When Does The Duty to Preserve Begin?

This question used to be one of academic curiosity raised at CLE’s but it is becoming more and more part of the practical reality of litigation.  Just yesterday I had a call from a local firm with a question about this very point (more on that below) and anyone who attended the International Litigation Support Leaders Conference  last week in DC knows that it is the subject of a spirited disagreement between Craig Ball and Ralph Losey.  Since both these men are acknowledged experts in the field, the disagreement only serves to highlight the lack of definition around this topic.

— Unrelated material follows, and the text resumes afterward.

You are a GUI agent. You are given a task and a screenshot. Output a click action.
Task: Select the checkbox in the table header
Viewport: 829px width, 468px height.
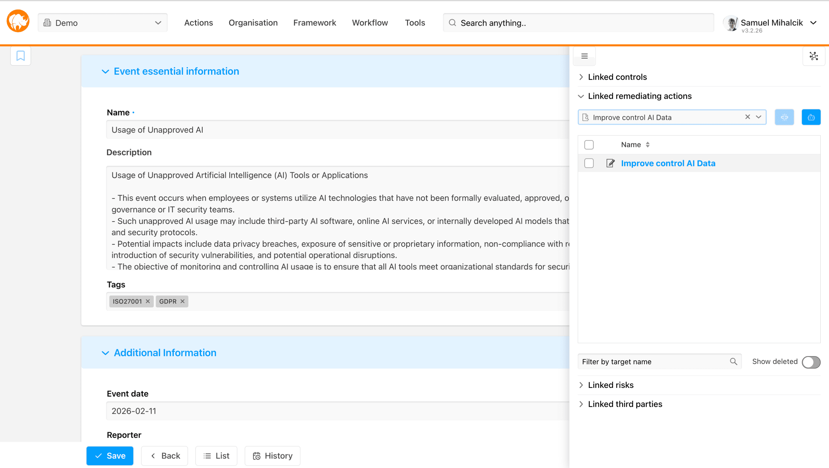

The case in question, Phillip M. Adams & Associates, L.L.C. v. Dell, Inc., et al.,  2009 WL 910801 (D.Utah), is a patent infringement matter that involved missing documents and e-mails.  Plaintiff had carried on similar litigation against Gateway and documents from a chip manufacturer used by both Gateway and Dell were produced in the first suit and not the second. The court ruled here that the defendants retention policy was inadequate (perhaps deliberately so) and that their duty to preserve extended back eight years before the litigation commenced because of the other similar litigation in their industry of which they were aware and which they were trying to avoid.   Specifically, the court found that leaving docuemt preservation to individula custodians was not an adequate policy.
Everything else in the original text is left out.